Teminat mektubu TBK m. 128 anlamında “üçüncü kişinin fiilini taahhüt” niteliğindedir. Üçüncü kişinin fiilini başkasına karşı üstlenen kişi, bu fiilin gerçekleşmemesinden doğan zararın giderilmesini üçüncü kişiden talep edebilir. Davalı yararına olmak üzere teminat mektubunun paraya çevrilmiş olması nedeniyle davacının davalıya rücu edebileceği ve teminat mektubunu tutarının iadeten ödenmesini davalıdan talep edebileceği, ödeme yapan tarafın (davacının), üçüncü kişiyi (davalıyı) kira bedeli borcundan kurtarıyor olması, bu durumun onun menfaatine olması nedeniyle, ödeme yapan tarafın (davacının) TBK m. 529 uyarınca vekâletsiz işgörmeye dayalı olarak üçüncü kişiye (davalıya) rücu etmesinin mümkün olduğuna kanaat edilmiş, 20.693,71- USD’nin temerrüt tarihinden itibaren tahsiline, fazlaya dair taleplerin reddine dair aşağıdaki şekilde hüküm kurulmuştur.

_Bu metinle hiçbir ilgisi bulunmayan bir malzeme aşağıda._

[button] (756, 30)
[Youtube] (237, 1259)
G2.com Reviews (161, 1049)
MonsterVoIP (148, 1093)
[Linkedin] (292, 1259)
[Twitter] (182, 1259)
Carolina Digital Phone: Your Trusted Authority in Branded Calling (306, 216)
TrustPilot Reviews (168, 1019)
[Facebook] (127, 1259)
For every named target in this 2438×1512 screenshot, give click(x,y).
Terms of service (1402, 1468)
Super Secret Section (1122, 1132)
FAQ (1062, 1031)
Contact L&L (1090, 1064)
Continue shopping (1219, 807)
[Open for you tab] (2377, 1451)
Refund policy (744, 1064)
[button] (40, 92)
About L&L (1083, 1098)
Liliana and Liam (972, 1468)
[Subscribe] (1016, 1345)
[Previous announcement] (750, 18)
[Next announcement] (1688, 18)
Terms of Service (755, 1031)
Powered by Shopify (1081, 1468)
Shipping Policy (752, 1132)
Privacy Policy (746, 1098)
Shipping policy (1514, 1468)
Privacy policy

HÜKÜM : Gerekçesi yukarıda açıklandığı üzere;
Davanın KISMEN KABUL, KISMEN REDDİNE,
1-)20.693,71- USD nin 12.06.2020 tarihinden itibaren, 3095 sayılı kanunun 4/A maddesi gereğince 1 yıllık USD mevduatın kamu bankalarınca uygulanacak en yüksek mevduat faizi ile birlikte fiili ödeme günündeki —– efektif satış kuru üzerinden hesaplanacak TL karşılığının davalıdan alınarak davacıya verilmesine,
2-)5.000,00-TL kar kaybı talebinin reddine,
3-)5.000,00-TL mal bedeli talebinin reddine,
4-) Harçlar Kanunu uyarınca alınması gereken 11.694,47-TL karar harcından peşin yatırılan 2.580,95-TL harcının mahsubu ile bakiye 9.113,52-TL karar ve ilam harcının davalıdan tahsili ile hazineye irad kaydına,
5-) Davacı tarafından yatırılan 2.580,95-TL peşin harç ve 59,30 TL başvurma harcının toplamı 2.640,25 TL harcın davalıdan alınarak bu davacıya verilmesine,
6-) Davacı taraf kendisini vekille temsil ettirdiğinden kabul olunan dava değeri (20.693,71 USD x dava tarihindeki kur 8,2729 TL =171.196,99TL) üzerinden hesaplanan AAÜT.ne göre hesaplanan 26.679,55-TL vekalet ücretinin davalılardan alınarak bu davacıya verilmesine,
7-) Davalı taraf kendisini vekille temsil ettirdiğinden red olunan dava değeri(10.000,00 TL) üzerinden AAÜT.ne göre hesaplanan 9.200,00-TL vekalet ücretinin davacıdan alınarak davalıya verilmesine,
😎 Davacı tarafından yapılan 2.647,50 TL tebligat ve müzekkere yargılama giderinin davanın kabul oranı(%94,48) dikkate alınarak 2.501,36-TL’sinin davalıdan alınarak davacıya verilmesine, kalan giderin davacı üzerinde bırakılmasına,
9-) HMK.333.md.uyarınca kullanılmayan gider avansının karar kesinleştiğinde ilgililerine iadesine, Dair; karar davacı vekilinin yüzüne, davalının yokluğunda gerekçeli kararın tebliğinden itibaren 2 haftalık süre içinde İstinaf yolu açık olmak üzere verilen karar açıkça okunup, usulen anlatıldı.